KUTIPAN TEKS

Faisal Basri: Dibanding Naikkan Iuran BPJS Kesehatan, Lebih Baik Tekan Anggaran Kementerian Pertahanan
Tangkap layar Ekonom Senior Institute for Development of Economics and Finance (Indef) Faisal Basri. (Mery Handayani/VOI)

Bagikan:

JAKARTA - Ekonom Senior Institute for Development of Economics and Finance (Indef) Faisal Basri mengatakan, daripada menaikkan iuran BPJS Kesehatan, pemerintah bisa menekan sejumlah anggaran kementerian untuk penanganan virus corona atau COVID-19. Salah satunya, anggaran Kementerian Pertahanan.

Menurut Faisal, saat ini tidak ada urgensi bahwa Indonesia akan perang, sehingga alokasi anggaran belanja barang guna modernisasi peralatan pertahanan dapat ditunda. Sehingga, anggaran bisa ditekan di angka minum yakni Rp50 triliun. Sebab, saat ini Indonesia sedang mengahadapi musuh yang tak kasat mata.

"Saya lihat prioritasnya belum menunjukan sense of urgency, bahwa ini krisis bahkan bisa lebih parah dari 2008. Jadi di tengah kondisi seperti ini, yang kita perangi adalah hantu virus. Tapi anggaran pertahanan cuma diturunkan dari Rp131 triliun menjadi Rp122 triliun. Ini luar biasa," tuturnya, dalam diskusi daring dengan tema 'COVID-19 dan Stimulus Ekonomi', Rabu, 13 Mei.

Entri dataset
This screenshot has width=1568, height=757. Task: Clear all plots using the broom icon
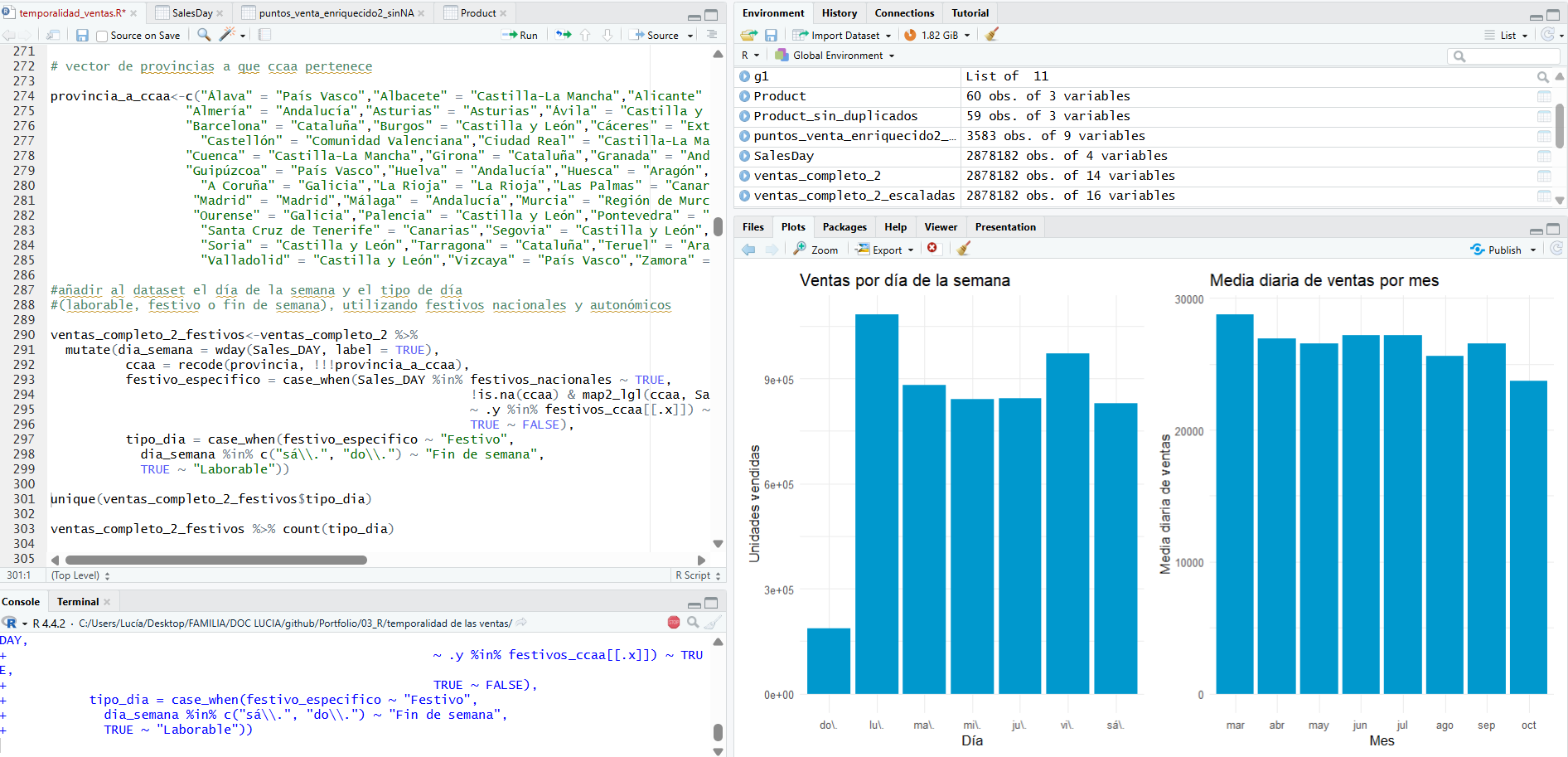[963, 249]
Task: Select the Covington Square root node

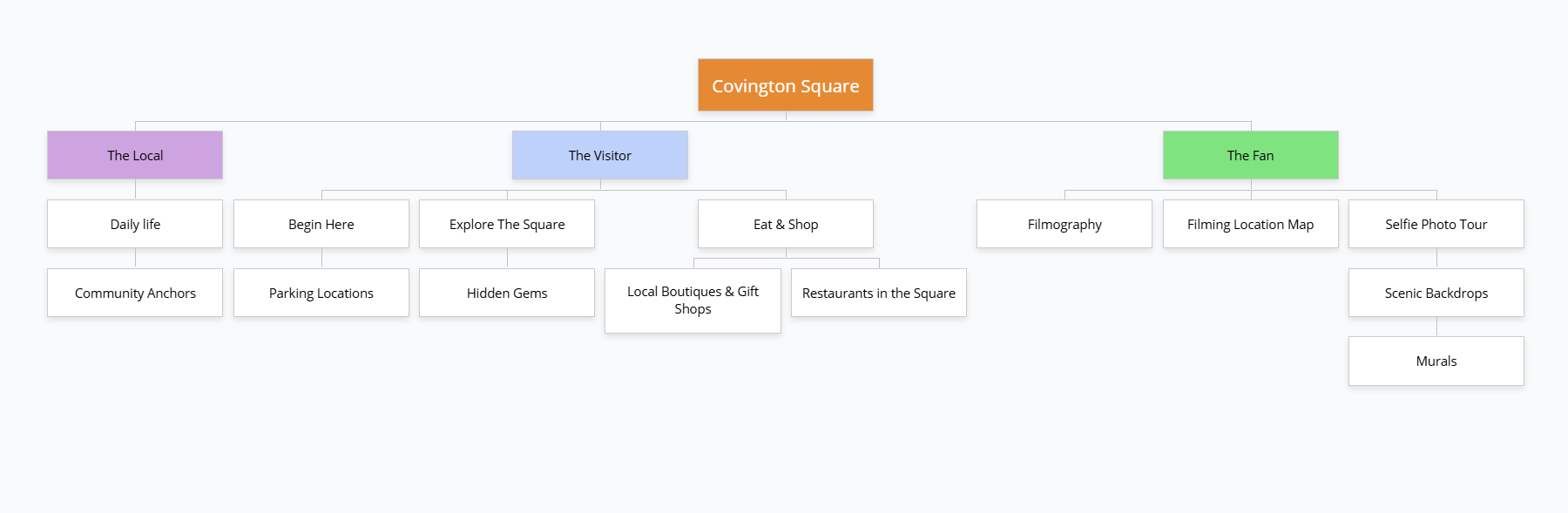Action: [785, 85]
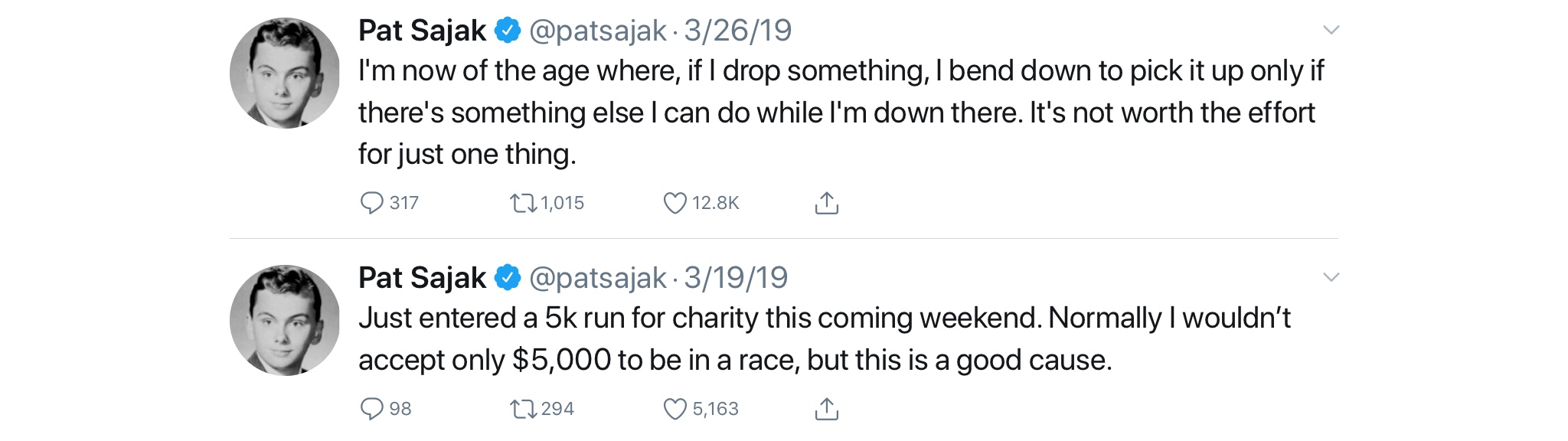Viewport: 1568px width, 441px height.
Task: Like the tweet with 12.8K likes
Action: point(675,203)
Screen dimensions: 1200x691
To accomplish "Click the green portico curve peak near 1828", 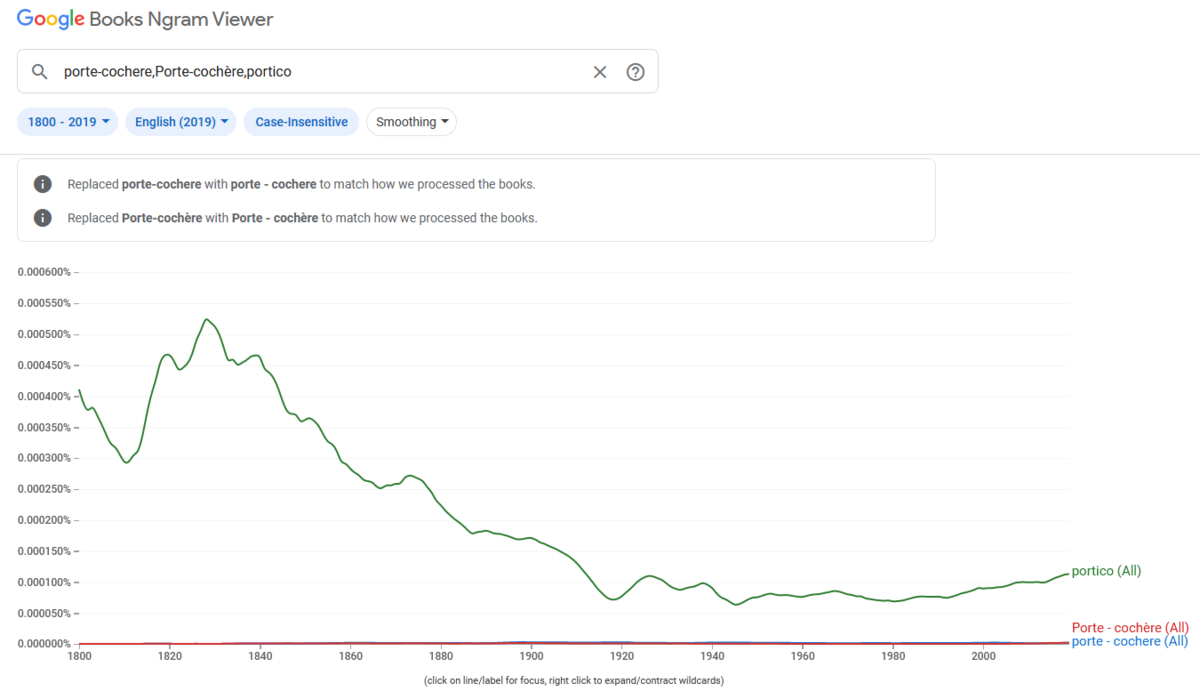I will (206, 320).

RINCIAN SOAL
Apakah tiap pernyataan ini sesuai dengan teks tentang usulan Faisal Basri soal anggaran? Jawab ya atau tidak untuk masing-masing, lalu kutip kata-kata teks yang jadi penentunya.
1. Faisal Basri menyarankan pemerintah menekan anggaran kementerian, salah satunya Kementerian Pertahanan, daripada menaikkan iuran BPJS Kesehatan.
2. Anggaran pertahanan diturunkan dari Rp131 triliun menjadi Rp122 triliun.
3. Diskusi daring itu berlangsung pada hari Jumat.
Pakai teks itu saja sebagai sumber.

JAWABAN SOAL
1. Ya: "daripada menaikkan iuran BPJS Kesehatan, pemerintah bisa menekan sejumlah anggaran kementerian untuk penanganan virus corona atau COVID-19. Salah satunya, anggaran Kementerian Pertahanan."
2. Ya: "anggaran pertahanan cuma diturunkan dari Rp131 triliun menjadi Rp122 triliun"
3. Tidak: "Rabu, 13 Mei"